Let us suppose that you are developing a machine learning model which has to generalize as well as possible on unseen data. In general, sophisticated models such as a random forest with many trees, a very deep neural network or an ensemble of models do have a good generalization power. However, these models require a large disk space and may be slow at inference.

In this article, we will see how knowledge distillation helps to build models mimicking the performance of a cumbersome model but lighter, i.e. having less parameters.

In machine learning, we accept the idea that the objective function is made to reflect the interest of the user as closely as possible. However, all the algorithms tend to minimize the cost function on the training data while the real interest is to generalize well on new data.

It is clearly better to train models to generalize better but this requires knowing how to do so. When we are distilling the knowledge from a large model to a small model or from a specialist to a generalist, we can train the student to generalize in the same way than the teacher.

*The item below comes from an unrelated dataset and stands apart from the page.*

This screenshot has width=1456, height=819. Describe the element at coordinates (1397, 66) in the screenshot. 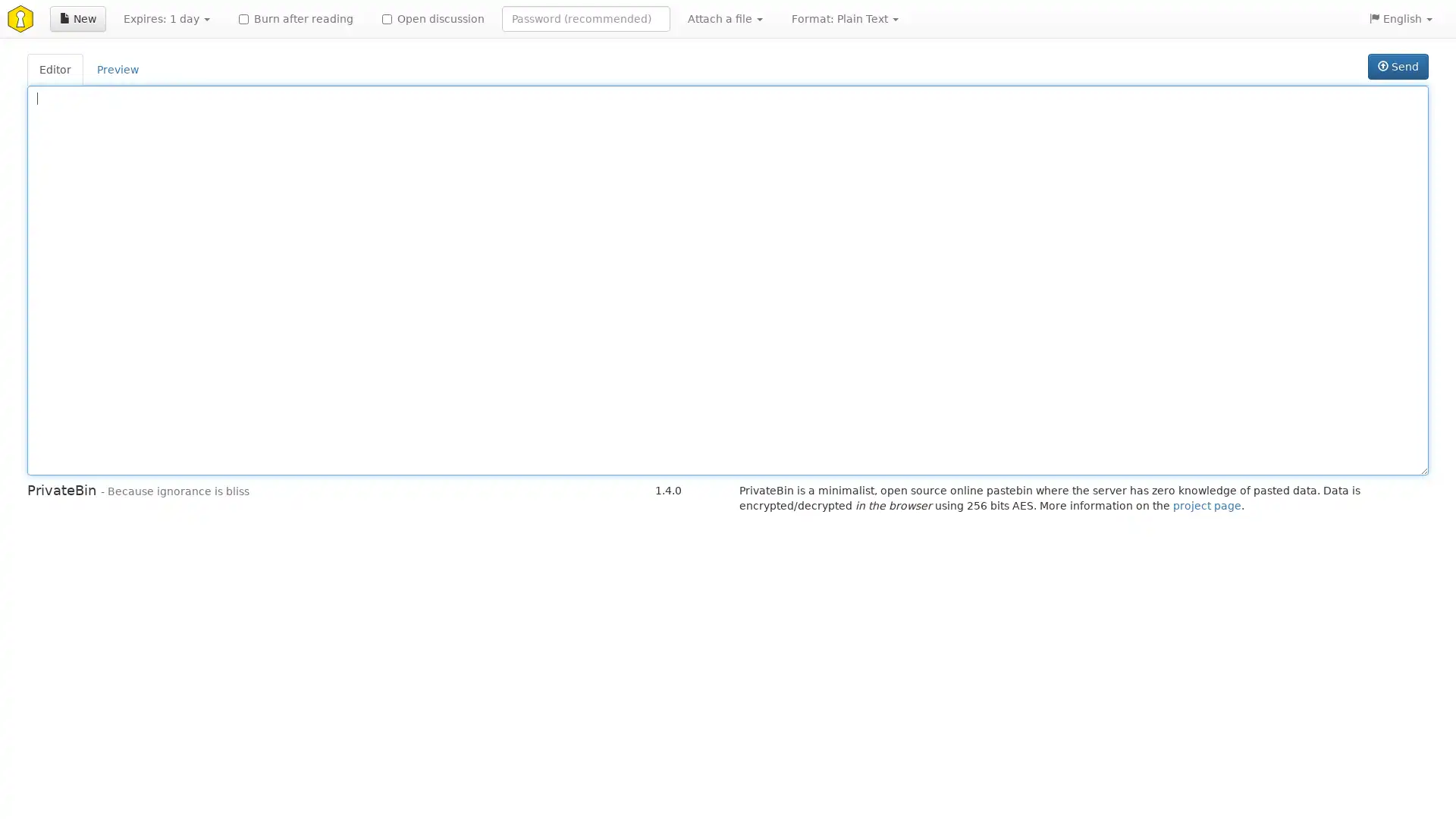

I see `Send` at that location.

In general, the teacher is well suited to transfer this kind of information as it is either a cumbersome model, an ensemble of multiple networks for example, or an expert model on his domain (and generalizes better on his domain).

## Principle

The objective of knowledge distillation is to fill the gap between the interest of the user, which is good generalization on unseen data, and the cost function used during training. One way to transfer the generalization ability of the cumbersome model or the multiple models is to use class probabilities as soft targets. Instead of trying to match the ground truth labels, we will perform optimization on the softened targets provided by the teacher.

In other terms, if we consider a classification problem, the negative log-likelihood cost function will be replaced by the Kullback-Leibler divergence between the teacher’s distribution and the student’s distribution.

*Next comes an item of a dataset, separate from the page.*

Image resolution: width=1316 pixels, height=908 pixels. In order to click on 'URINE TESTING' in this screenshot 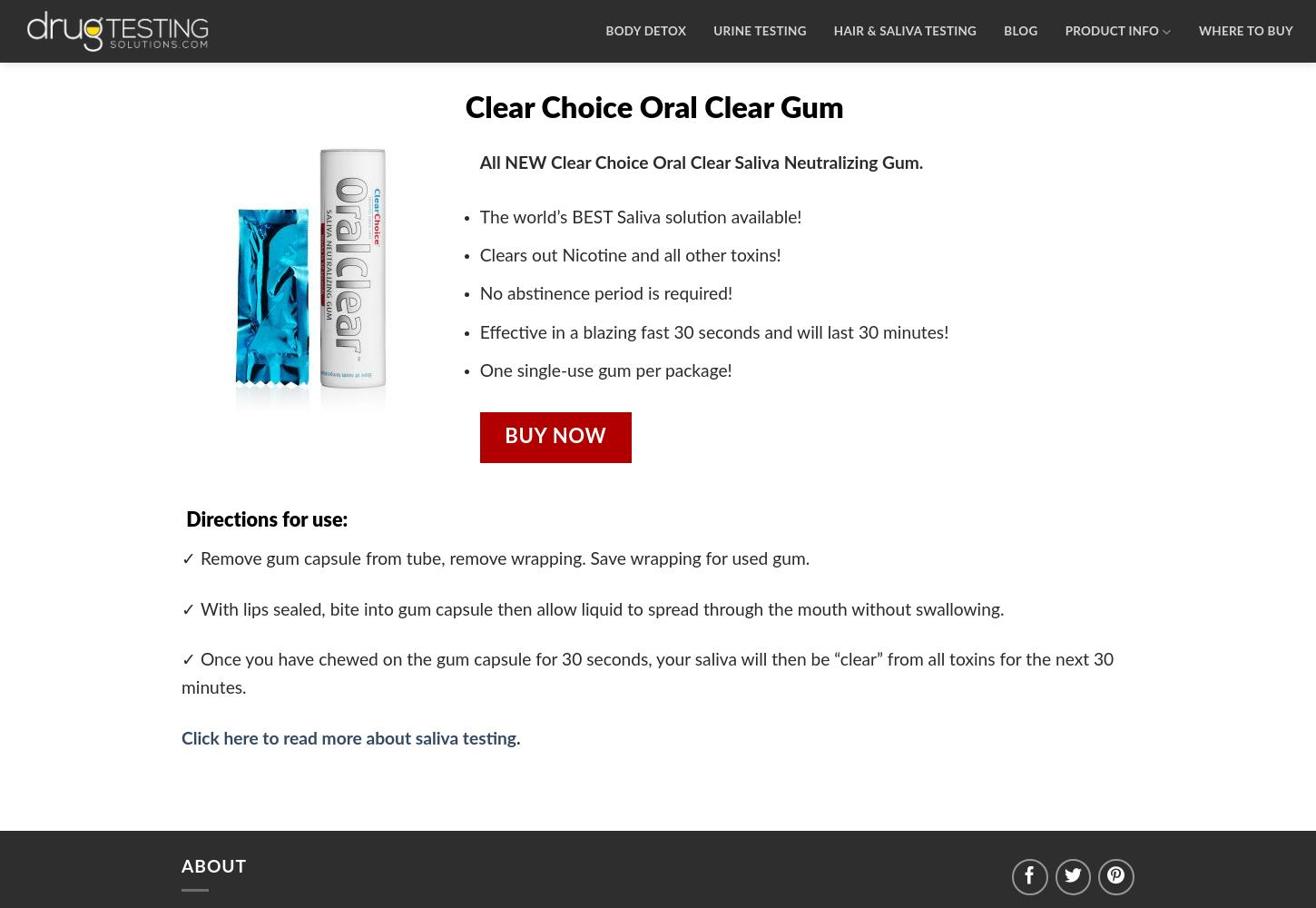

Traditionally, the loss function for the training data point x :

$l = -\sum_{k = 1}^{K}1[y=k]log(p(y=k|x))$

where y is the true class and K the number of classes.

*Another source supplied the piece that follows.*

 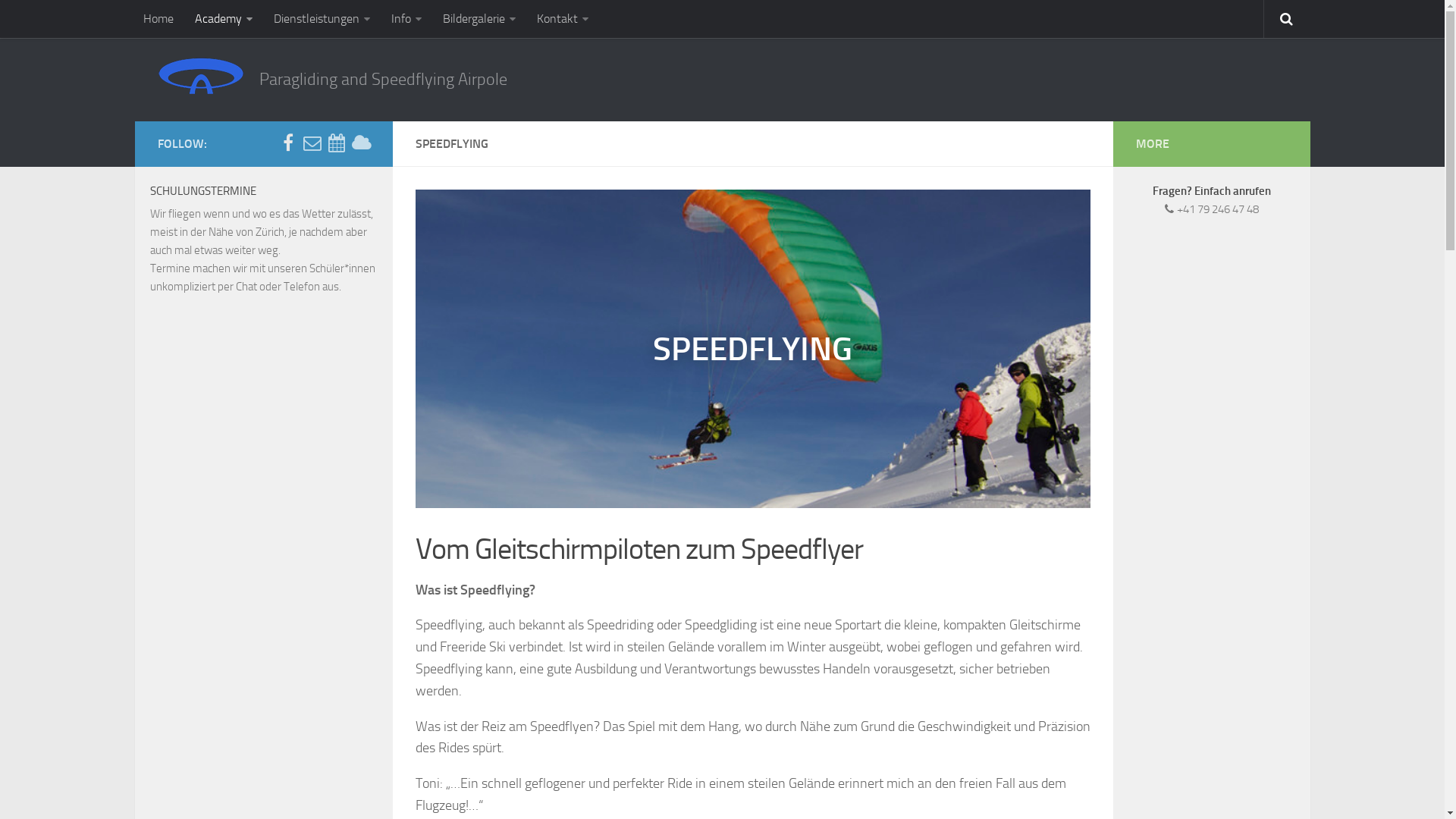 I want to click on 'Academy', so click(x=222, y=18).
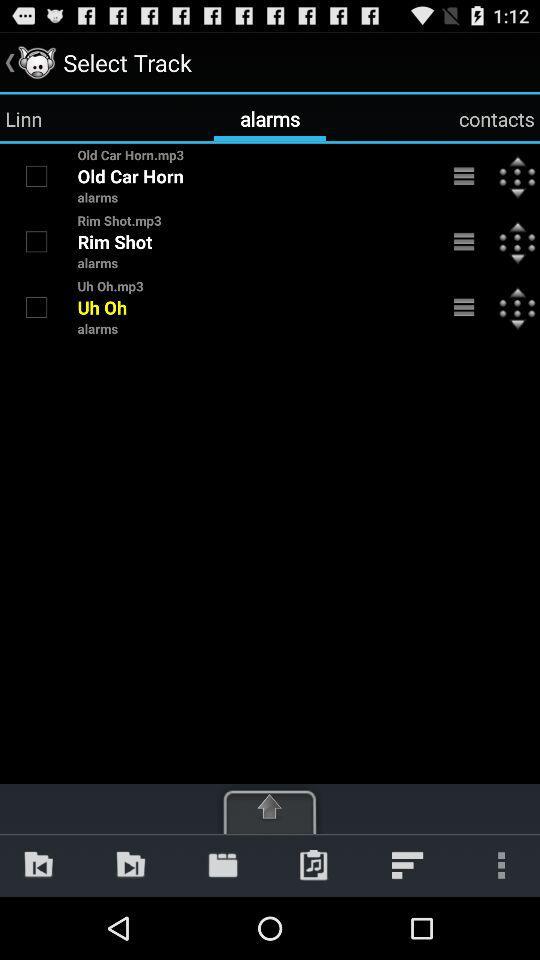  What do you see at coordinates (36, 307) in the screenshot?
I see `option` at bounding box center [36, 307].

Replacing the cost function by the KL-divergence would result in:

$l = -\sum_{k = 1}^{K}p^T(y=k|x) \ log(p^S(y=k|x))$

where $p^T$ and $p^S$ are the probability distributions of the teacher and the student respectively.

This is considered as the simplest form of distillation that can work without having true labels for the transfer set, which can be the teacher’s training set. When the correct labels are known for this transfer set or a subset of it, we can incorporate this information to make use of the added information and train the model to produce the correct labels.

The combination method used in our case result in this cost function which is a weighted sum between the negative log-likelihood and the Kullback-Leibler divergence.

$l = - \sum_{k = 1}^{K} ((1-\lambda)1[y=k] + \lambda p^T(y=k|x)) \ log(p^S(y=k|x))$

where $\lambda$ is a hyper-parameter of the method quantifying the softening of the targets. If $\lambda$ = 0 we find the cross-entropy loss and if $\lambda$ = 1 we get the simplest form of distillation described above where the ground truth labels weren’t exploited.

## Knowledge distillation as multi-task technique

Knowledge distillation can also be used to produce a multi-task or multi-domain student that may or may not be of the same size than the teachers (K $\leq$ N).

This strategy will enable us to use a single model to translate sentences from different domains instead of storing the different expert models, filtering the data during inference to know the domain of the sentence to translate and exploiting the corresponding teacher. It is time and memory efficient and particularly convenient in a production environment.

The use of specialists that are trained on different domains has some resemblance to mixtures of experts which learns how to assign each example to the most likely expert through probability computation. During training, two learning phases happen simultaneously, the experts are learning how to be accurate on the examples assigned to them and the gating network, responsible of the assignment of examples, is learning how to do so.

The major difference between the two methods is parallelization. It is easier to train at the same time different teachers on their corresponding domain than to parallelize mixtures of experts.